## START Task data

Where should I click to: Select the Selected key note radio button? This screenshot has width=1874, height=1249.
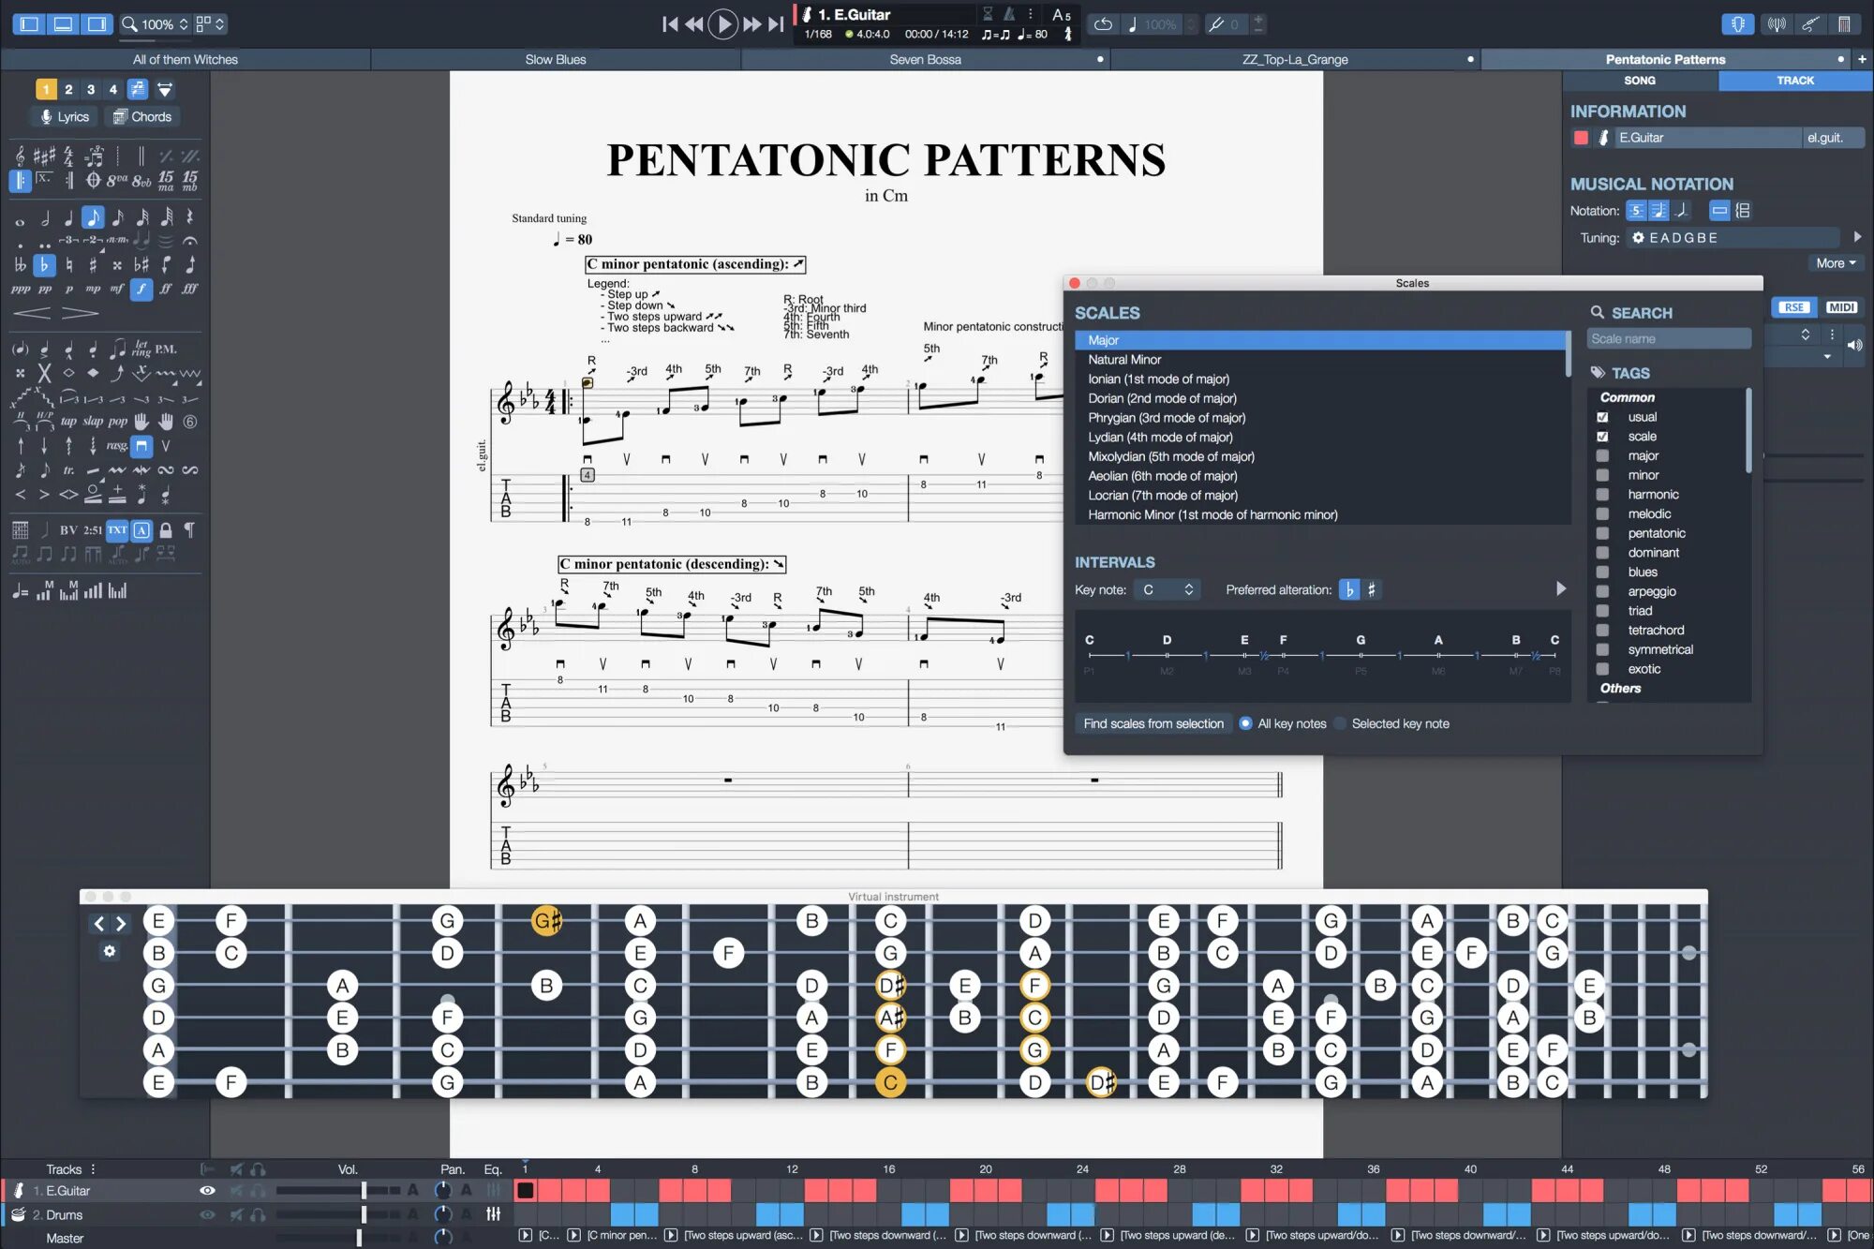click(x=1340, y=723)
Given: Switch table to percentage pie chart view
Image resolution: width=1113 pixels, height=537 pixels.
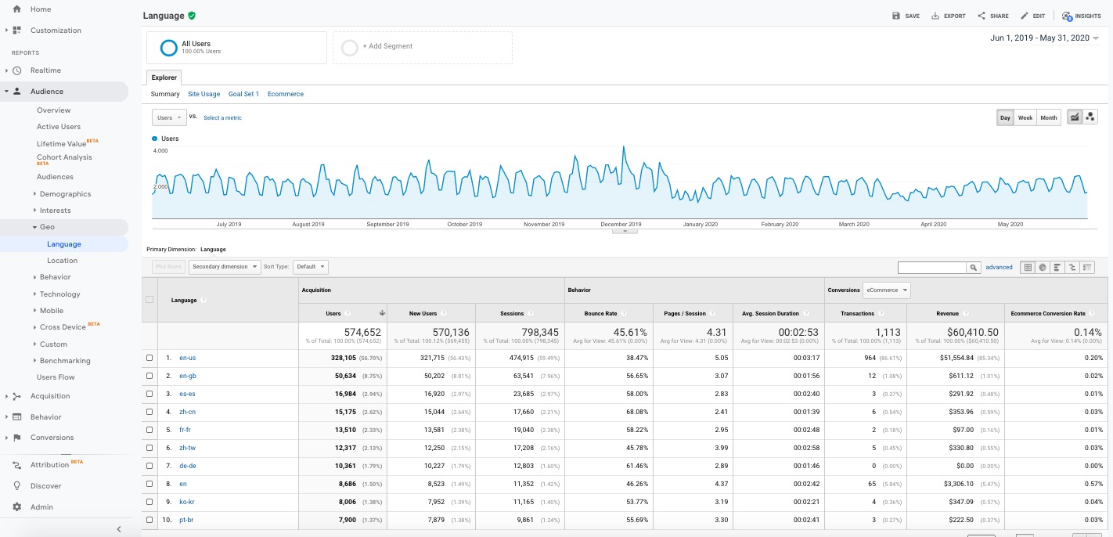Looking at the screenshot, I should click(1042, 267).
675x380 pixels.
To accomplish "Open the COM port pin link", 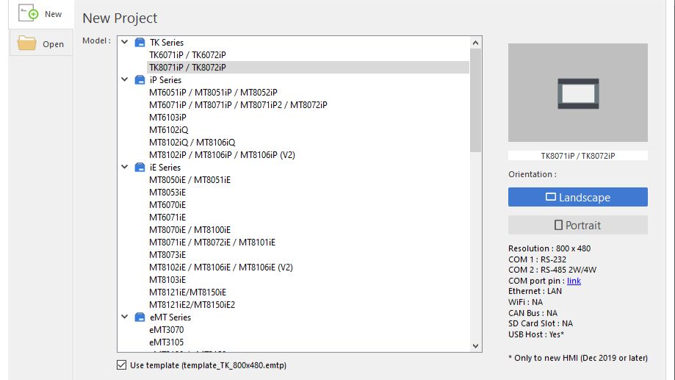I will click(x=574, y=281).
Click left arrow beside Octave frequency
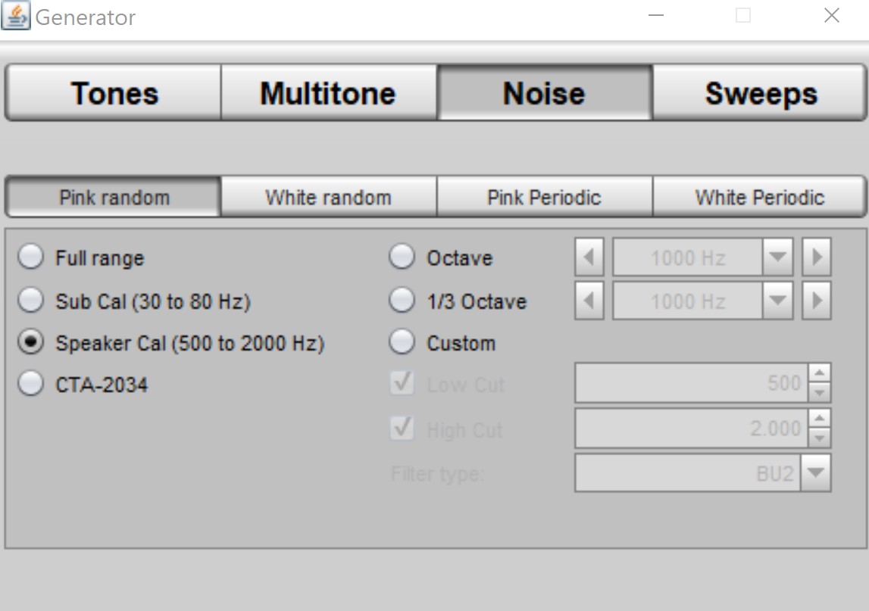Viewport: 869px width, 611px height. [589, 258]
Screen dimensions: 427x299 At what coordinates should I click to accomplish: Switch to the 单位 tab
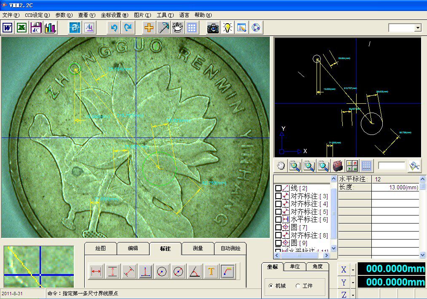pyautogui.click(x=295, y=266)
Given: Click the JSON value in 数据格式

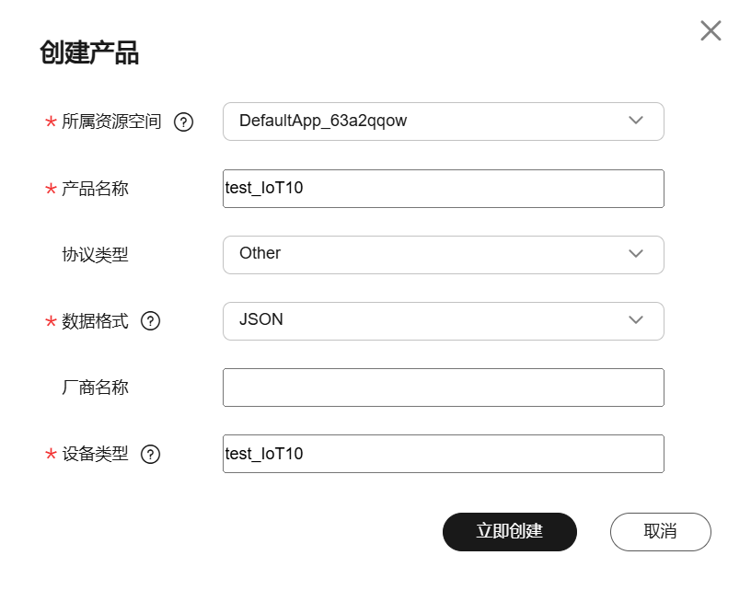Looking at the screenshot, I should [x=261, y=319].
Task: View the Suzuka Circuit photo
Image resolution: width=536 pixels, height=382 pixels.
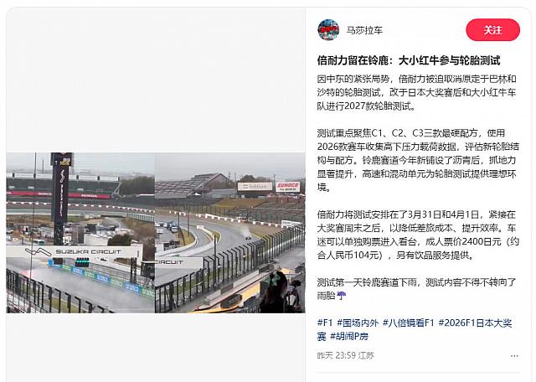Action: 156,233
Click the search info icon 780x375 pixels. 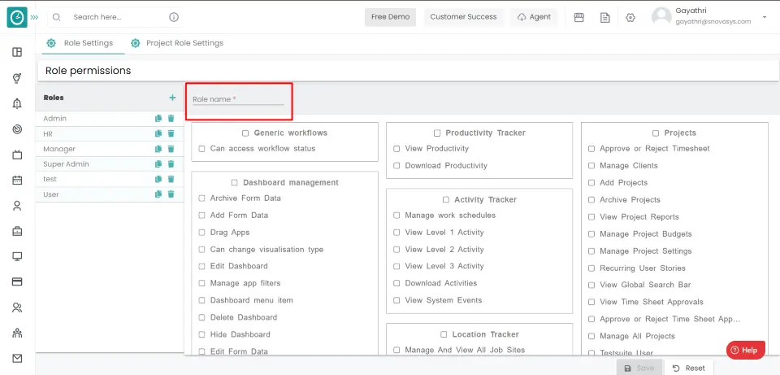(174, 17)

## END Task data

* _Objective_
Convert the rows from the start of the list through the line containing "Looking at the screenshot, I should click(1042, 267)." into a two-column CSV with the header instruction,response, one line per row, putting each row's text and its answer in one quoted field each and replacing line breaks with spaces. Leave the pictures out of the answer.

* _The answer_
instruction,response
"Where should I click to: Select the Selected key note radio button? This screenshot has width=1874, height=1249.","click(x=1340, y=723)"
"Given: Switch table to percentage pie chart view Image resolution: width=1113 pixels, height=537 pixels.","Looking at the screenshot, I should click(1042, 267)."